Start of Extracted records

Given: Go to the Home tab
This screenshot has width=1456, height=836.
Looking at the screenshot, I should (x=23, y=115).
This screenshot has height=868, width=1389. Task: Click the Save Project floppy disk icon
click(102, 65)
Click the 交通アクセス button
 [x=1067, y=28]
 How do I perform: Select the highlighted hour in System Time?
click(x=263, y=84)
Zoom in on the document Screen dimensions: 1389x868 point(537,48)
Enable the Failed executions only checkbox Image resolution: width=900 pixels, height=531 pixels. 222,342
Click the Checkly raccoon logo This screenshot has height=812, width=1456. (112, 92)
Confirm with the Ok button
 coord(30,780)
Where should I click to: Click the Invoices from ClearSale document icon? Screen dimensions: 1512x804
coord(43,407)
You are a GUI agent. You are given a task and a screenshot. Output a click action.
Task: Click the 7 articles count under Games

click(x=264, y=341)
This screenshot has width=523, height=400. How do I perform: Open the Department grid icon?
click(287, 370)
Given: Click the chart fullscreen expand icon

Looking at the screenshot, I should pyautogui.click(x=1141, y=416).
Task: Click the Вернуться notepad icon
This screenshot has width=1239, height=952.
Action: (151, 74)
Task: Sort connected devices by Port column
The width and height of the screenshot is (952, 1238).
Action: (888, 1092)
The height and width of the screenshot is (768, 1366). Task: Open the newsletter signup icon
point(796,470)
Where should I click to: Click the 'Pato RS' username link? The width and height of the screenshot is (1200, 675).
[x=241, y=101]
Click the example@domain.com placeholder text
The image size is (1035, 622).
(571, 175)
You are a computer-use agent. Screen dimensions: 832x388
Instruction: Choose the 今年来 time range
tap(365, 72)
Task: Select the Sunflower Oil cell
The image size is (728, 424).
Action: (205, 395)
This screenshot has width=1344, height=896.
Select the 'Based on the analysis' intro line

End of Extracted records

| Description of the task |
Lines from the one containing "How do I perform: Select" through the final line of the material should be set down exactly, and no other lines.

| Completed exercise |
 How do I perform: Select the highlighted hour in System Time?
click(x=263, y=84)
Zoom in on the document Screen dimensions: 1389x868 point(537,48)
Enable the Failed executions only checkbox Image resolution: width=900 pixels, height=531 pixels. 222,342
Click the Checkly raccoon logo This screenshot has height=812, width=1456. (112, 92)
Confirm with the Ok button
 coord(30,780)
Where should I click to: Click the Invoices from ClearSale document icon? Screen dimensions: 1512x804
coord(43,407)
You are a GUI agent. You are given a task and a screenshot. Output a click action.
Task: Click the 7 articles count under Games

click(x=264, y=341)
This screenshot has width=523, height=400. How do I perform: Open the Department grid icon?
click(287, 370)
Given: Click the chart fullscreen expand icon

Looking at the screenshot, I should pyautogui.click(x=1141, y=416).
Task: Click the Вернуться notepad icon
This screenshot has width=1239, height=952.
Action: (151, 74)
Task: Sort connected devices by Port column
The width and height of the screenshot is (952, 1238).
Action: (888, 1092)
The height and width of the screenshot is (768, 1366). Task: Open the newsletter signup icon
point(796,470)
Where should I click to: Click the 'Pato RS' username link? The width and height of the screenshot is (1200, 675).
[x=241, y=101]
Click the example@domain.com placeholder text
The image size is (1035, 622).
(571, 175)
You are a computer-use agent. Screen dimensions: 832x388
Instruction: Choose the 今年来 time range
tap(365, 72)
Task: Select the Sunflower Oil cell
The image size is (728, 424).
Action: (205, 395)
This screenshot has width=1344, height=896.
Select the 'Based on the analysis' intro line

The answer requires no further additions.